**WORK ORDER**
Every line from the one containing "Instruction: Click the help" through the end of the data is to be copied exactly, and nothing outside that range.

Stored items
+===+

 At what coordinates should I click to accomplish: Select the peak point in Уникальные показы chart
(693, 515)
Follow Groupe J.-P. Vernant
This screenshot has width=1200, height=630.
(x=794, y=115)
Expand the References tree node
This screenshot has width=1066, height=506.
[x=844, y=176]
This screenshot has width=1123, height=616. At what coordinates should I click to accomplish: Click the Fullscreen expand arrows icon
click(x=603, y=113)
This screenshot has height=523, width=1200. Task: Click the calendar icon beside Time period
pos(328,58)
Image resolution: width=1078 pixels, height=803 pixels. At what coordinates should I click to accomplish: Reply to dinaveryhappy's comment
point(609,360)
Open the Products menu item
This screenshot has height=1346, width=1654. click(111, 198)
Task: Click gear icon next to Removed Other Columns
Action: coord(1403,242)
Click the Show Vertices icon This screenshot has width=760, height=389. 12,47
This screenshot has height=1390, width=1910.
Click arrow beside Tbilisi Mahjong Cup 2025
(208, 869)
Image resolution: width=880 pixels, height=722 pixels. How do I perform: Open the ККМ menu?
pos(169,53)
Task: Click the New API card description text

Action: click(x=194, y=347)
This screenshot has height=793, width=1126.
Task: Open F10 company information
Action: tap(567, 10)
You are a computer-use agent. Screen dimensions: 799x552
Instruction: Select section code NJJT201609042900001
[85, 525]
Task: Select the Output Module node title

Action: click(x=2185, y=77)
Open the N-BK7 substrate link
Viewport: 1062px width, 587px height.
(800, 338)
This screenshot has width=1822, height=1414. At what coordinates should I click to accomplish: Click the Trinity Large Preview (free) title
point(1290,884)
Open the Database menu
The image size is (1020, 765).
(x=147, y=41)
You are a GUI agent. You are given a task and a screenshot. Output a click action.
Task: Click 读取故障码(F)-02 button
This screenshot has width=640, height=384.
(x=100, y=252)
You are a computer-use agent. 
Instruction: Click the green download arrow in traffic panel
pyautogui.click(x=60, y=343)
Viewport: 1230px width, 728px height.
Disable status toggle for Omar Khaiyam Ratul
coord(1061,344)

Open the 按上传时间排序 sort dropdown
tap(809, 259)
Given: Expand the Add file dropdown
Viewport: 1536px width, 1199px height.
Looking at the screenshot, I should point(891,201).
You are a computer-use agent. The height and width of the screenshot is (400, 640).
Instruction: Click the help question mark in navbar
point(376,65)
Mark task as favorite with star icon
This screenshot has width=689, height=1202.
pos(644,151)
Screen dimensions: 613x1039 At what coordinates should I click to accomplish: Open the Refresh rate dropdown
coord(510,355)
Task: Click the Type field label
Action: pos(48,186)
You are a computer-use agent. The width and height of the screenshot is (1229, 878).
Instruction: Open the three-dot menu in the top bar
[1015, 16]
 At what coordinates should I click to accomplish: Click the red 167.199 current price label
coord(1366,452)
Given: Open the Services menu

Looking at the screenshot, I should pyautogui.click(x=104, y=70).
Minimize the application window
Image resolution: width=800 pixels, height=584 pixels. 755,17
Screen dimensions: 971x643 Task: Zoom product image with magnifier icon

+===+

**OUTPUT FOR THIS EXERCISE**
Instruction: Click the help question mark in navbar
point(376,65)
Mark task as favorite with star icon
This screenshot has width=689, height=1202.
pos(644,151)
Screen dimensions: 613x1039 At what coordinates should I click to accomplish: Open the Refresh rate dropdown
coord(510,355)
Task: Click the Type field label
Action: pos(48,186)
You are a computer-use agent. The width and height of the screenshot is (1229, 878).
Instruction: Open the three-dot menu in the top bar
[1015, 16]
 At what coordinates should I click to accomplish: Click the red 167.199 current price label
coord(1366,452)
Given: Open the Services menu

Looking at the screenshot, I should pyautogui.click(x=104, y=70).
Minimize the application window
Image resolution: width=800 pixels, height=584 pixels. 755,17
Screen dimensions: 971x643 Task: Zoom product image with magnifier icon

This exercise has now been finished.